Addressing the issue
Green energy sources in general and electrification are already driving exponentially higher demand levels for core commodities linked to the manufacturing of wind turbines, solar panels and EVs. This includes copper, silver, nickel, zinc, and other technology-linked commodities. Achieving global net-zero is inextricably linked to increased base metal supply, as base metals are essential to the technology that will be used in the generation, transmission, storage and consumption of low-carbon electrical energy.
An integrated value-based policy approach, including continuous research, primary production and downstream manufacturing can support the development of reliable and durable supply chains for clean technologies in the US. Focusing on R&D, recycling and more efficient technology will ease some of the short-term pain.
Greenflation continues to be an issue, impacting the fulfillment of strategic commodity goals, and until governments balance out the unwillingness to permit and finance development with low-cost ECA debt, the same supply chain challenges will remain.
The impact of greenflation was most evident in Serbia, where a prominent lithium mine, which would have been pivotal to Europe’s self-sufficiency, was placed under ‘care and maintenance’ due to social opposition. This lack of additional supply leads to lithium prices increasing and leads to the cost of EVs for all consumers increasing also.
Creating new smelting arrangements to capture a share of the end-markets regardless of the source of raw material would be an option, but it is costly, requires large financing arrangements and is also extremely energy intensive.
Listen to …
Former Assistant Secretary of State and Appian’s Senior Geostrategy Advisor Frank Fannon talks to Gabrielle Sierra on the Council on Foreign Relations podcast, Why It Matters.
The world is moving toward electric vehicles and clean energy, but a green future doesn’t depend on wind turbines, solar panels, and Teslas alone. It will also require a vast supply of advanced batteries. As a result, global demand for lithium — an essential battery ingredient — is outpacing supply, with the gap expected to grow in the years to come.
The challenge is also geological in that many of the critical minerals on the list simply don’t exist in the countries which need them, forcing a more globalised sourcing strategy. This isn’t fatal, however, as governments could utilise a similar structure to what commodity offtakers have, which is to provide financing in exchange for long-term offtake agreements. This would involve a support structure of localised refiners and end-users in close collaboration with global miners with a government financing agency in between.
There are many benefits to private mining funds partnering with governments, including in Appian’s case, a global sourcing network across all major mining destinations. Appian’s diligence and operational capabilities also allow us to see through the promotion of the industry and determine which projects are actually viable and will be built, which is an important distinction.

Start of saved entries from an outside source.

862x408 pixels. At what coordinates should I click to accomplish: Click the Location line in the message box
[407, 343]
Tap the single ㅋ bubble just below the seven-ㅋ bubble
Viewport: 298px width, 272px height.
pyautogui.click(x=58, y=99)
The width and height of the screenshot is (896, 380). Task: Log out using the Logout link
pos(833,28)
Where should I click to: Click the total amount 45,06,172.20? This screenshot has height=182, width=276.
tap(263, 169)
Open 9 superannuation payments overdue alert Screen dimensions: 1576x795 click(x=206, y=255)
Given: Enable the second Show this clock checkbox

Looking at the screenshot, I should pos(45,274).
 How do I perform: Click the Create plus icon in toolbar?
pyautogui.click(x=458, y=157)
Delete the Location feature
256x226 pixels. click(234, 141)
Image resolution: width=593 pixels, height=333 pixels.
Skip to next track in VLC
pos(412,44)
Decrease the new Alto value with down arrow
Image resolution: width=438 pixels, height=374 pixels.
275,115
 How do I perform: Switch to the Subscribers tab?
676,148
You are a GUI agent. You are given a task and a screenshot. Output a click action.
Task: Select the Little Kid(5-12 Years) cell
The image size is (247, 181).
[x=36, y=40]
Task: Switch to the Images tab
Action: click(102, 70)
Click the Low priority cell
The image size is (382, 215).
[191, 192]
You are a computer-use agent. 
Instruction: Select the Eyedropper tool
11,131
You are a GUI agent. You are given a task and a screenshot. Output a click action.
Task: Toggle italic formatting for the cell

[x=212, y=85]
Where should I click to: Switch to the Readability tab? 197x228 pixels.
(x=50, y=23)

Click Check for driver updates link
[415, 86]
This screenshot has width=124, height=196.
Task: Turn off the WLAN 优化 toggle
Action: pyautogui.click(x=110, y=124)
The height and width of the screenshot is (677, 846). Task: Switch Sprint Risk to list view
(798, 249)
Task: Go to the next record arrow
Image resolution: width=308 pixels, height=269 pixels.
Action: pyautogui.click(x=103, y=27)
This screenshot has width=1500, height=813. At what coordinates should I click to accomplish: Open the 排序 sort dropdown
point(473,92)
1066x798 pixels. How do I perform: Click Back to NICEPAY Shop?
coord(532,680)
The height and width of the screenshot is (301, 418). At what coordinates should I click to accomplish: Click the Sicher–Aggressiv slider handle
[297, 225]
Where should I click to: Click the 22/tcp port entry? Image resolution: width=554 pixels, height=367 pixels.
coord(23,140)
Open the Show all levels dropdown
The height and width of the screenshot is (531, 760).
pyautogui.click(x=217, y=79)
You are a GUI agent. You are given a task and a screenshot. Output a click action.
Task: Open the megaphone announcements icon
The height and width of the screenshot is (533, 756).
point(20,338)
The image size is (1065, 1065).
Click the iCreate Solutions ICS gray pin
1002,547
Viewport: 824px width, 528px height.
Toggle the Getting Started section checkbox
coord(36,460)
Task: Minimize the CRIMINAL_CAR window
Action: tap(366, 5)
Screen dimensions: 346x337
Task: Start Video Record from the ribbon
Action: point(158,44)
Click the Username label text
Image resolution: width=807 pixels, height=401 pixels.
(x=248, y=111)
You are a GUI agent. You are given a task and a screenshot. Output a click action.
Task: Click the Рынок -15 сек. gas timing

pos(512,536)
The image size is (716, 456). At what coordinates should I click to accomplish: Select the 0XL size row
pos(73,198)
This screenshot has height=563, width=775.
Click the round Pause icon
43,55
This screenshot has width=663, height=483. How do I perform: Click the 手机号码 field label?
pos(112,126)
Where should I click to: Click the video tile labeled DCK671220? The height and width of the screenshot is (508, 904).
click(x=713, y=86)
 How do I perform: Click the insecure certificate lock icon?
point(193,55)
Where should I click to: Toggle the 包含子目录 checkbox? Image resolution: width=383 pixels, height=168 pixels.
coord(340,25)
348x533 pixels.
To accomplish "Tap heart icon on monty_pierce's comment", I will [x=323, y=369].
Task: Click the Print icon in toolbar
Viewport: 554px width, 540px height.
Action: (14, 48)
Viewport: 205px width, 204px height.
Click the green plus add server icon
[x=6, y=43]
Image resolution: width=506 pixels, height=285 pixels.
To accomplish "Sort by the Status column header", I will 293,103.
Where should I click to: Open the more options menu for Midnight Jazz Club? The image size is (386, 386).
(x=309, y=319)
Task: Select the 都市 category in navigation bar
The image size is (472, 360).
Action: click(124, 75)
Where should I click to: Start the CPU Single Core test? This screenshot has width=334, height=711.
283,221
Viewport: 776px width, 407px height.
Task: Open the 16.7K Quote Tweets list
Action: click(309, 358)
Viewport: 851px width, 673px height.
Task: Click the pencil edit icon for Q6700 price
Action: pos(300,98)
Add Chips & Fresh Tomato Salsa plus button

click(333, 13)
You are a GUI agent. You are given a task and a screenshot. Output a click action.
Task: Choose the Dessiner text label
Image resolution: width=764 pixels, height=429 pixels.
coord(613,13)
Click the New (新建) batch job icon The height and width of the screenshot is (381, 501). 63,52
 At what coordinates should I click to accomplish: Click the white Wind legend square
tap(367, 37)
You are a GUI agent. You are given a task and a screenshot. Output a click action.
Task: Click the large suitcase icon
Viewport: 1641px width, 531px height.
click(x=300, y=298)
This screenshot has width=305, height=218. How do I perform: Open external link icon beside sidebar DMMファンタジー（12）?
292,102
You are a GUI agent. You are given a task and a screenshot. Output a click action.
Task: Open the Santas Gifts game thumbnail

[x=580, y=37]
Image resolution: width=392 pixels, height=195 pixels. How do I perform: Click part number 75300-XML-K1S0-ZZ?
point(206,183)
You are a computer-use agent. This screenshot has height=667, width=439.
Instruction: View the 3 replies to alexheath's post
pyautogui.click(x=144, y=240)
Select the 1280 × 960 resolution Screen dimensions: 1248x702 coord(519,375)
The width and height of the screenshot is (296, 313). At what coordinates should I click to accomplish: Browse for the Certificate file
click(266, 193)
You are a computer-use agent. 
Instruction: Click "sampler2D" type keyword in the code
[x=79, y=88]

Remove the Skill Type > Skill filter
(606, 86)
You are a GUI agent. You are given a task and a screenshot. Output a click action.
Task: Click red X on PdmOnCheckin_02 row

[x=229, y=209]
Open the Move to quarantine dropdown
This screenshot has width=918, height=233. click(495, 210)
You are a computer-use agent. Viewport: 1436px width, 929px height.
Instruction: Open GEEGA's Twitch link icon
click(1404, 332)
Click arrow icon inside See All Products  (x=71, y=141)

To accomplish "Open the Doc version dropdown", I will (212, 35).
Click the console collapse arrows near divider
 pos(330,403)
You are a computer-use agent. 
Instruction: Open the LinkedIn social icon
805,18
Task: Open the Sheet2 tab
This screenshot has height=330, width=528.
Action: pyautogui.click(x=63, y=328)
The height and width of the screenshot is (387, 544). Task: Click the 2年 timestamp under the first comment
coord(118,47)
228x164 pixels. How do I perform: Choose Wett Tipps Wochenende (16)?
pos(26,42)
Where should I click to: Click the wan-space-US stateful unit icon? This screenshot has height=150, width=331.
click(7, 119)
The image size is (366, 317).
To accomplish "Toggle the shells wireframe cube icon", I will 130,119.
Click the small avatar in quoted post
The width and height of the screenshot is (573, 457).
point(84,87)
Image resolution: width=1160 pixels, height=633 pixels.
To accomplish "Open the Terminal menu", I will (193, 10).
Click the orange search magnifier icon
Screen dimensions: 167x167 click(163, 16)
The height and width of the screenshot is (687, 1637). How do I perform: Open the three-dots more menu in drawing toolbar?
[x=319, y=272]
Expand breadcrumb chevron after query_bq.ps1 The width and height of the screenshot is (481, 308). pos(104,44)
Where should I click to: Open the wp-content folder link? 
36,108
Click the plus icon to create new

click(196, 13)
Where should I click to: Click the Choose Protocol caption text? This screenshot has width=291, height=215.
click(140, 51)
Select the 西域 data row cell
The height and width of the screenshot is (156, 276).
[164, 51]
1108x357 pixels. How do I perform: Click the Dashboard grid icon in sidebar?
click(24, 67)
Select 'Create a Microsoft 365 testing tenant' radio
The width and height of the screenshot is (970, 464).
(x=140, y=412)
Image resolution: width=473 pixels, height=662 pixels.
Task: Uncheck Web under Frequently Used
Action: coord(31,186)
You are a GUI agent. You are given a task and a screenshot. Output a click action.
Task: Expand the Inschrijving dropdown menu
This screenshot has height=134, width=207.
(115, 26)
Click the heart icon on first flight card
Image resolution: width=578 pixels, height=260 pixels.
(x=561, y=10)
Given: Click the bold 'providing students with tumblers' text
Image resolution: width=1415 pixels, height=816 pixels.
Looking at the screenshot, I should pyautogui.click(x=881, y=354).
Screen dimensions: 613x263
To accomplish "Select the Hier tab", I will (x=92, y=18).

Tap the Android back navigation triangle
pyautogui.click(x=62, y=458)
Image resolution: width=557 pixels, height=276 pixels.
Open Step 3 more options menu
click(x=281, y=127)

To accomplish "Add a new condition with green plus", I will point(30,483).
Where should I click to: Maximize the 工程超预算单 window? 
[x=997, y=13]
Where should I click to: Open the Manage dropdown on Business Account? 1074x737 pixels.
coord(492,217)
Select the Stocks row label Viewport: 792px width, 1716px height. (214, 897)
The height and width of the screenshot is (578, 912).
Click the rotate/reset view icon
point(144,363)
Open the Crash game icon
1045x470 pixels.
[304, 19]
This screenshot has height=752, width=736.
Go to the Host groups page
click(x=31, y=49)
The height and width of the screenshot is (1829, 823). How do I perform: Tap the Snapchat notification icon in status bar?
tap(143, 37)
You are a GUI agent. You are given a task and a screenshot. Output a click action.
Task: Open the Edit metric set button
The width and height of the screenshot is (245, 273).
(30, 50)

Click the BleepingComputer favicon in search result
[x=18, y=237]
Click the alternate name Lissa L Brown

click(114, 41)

Desiring to bring a rare earth project into production given expected supply squeezes, we benchmarked Peak Rare Earths as one of the most attractive light rare earth projects on the planet.
The Peak team at Ngualla
As a result of our involvement, the company released a bankable Tier 1 feasibility study, which concluded that locating a downstream processing facility in Teesside, UK would not only be the most economically attractive option, but would also garner financing and political support in the UK and Europe. The facility and mine would have ended up costing a manageable US$365m and would have provided a significant level of support for multiple critical commodities. However, no financing or political support was forthcoming from either government, with management even finding meetings difficult to secure in Brussels and London, and the mine was eventually forced to sell a large portion to a Chinese producer. Despite all the ambitious talk about supply shortages and lengthy white papers produced, if the talk isn’t backed up by action, private industry will remain skeptical of a government’s ability to deliver.